Keywords

1 Introduction

Crowd counting has become an innovative idea in smart environments. It has gained serious attention in recent years as there is rapid development in private and public places due to the increase in global population. With an increase in population, there is a large amount of hustle and bustle almost everywhere which can lead to massive chaos that can be life threatening and hence should always be prevented in critical environments. Single image-based crowd counting is still gaining attention and is one of the difficult topics due to the complex distribution of people, non-uniform illumination, low image resolution, and dense crowds that have excessive overlaps and occlusions within each other. Moreover, perspective effects can cause a huge contrast in human appearance. For example, in the regions of people close to the camera, the people heads are big and their respective density values are accordingly low, and in the regions of people farther from a camera, the heads are small and the density values are high.

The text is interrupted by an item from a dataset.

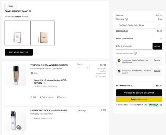
Task: Remove the POWERDUO promo code
Action: pos(157,71)
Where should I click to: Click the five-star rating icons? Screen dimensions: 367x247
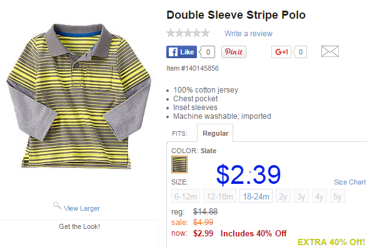click(x=188, y=33)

In recent times, the crowd counting problem has been addressed by a huge number of methods such as SFANet [1] and SegNet [1], NAS [2], compact [3] convolutional neural network, and HYGNN [4]. The prevalent crowd counting methods can be broadly categorized into: Detection then counting, direct count regression, CNN-based methods, perspective-based methods. Detection then counting-based methods involve more computations, and these types of methods are only suitable for fewer crowd densities and fail if the density of crowd is high. Direct count regression methods reduce the computations, and it produces more accurate results compared to detection then counting methods but they are not efficient when there are excessive overlaps in an image. CNN-based methods pay attention to multi-scale and multi-column architecture that integrates features in variable sizes of the respective fields and can detect the people in the case of excessive overlaps. But, CNN-based methods have not focused on perspective changes. Perspective-based methods focus on the continuous scale variations [5] of every single person and perspective information played a major role in the prediction. So far, perspective and CNN-based methods have achieved higher performance than other methods in terms of accuracy and robustness.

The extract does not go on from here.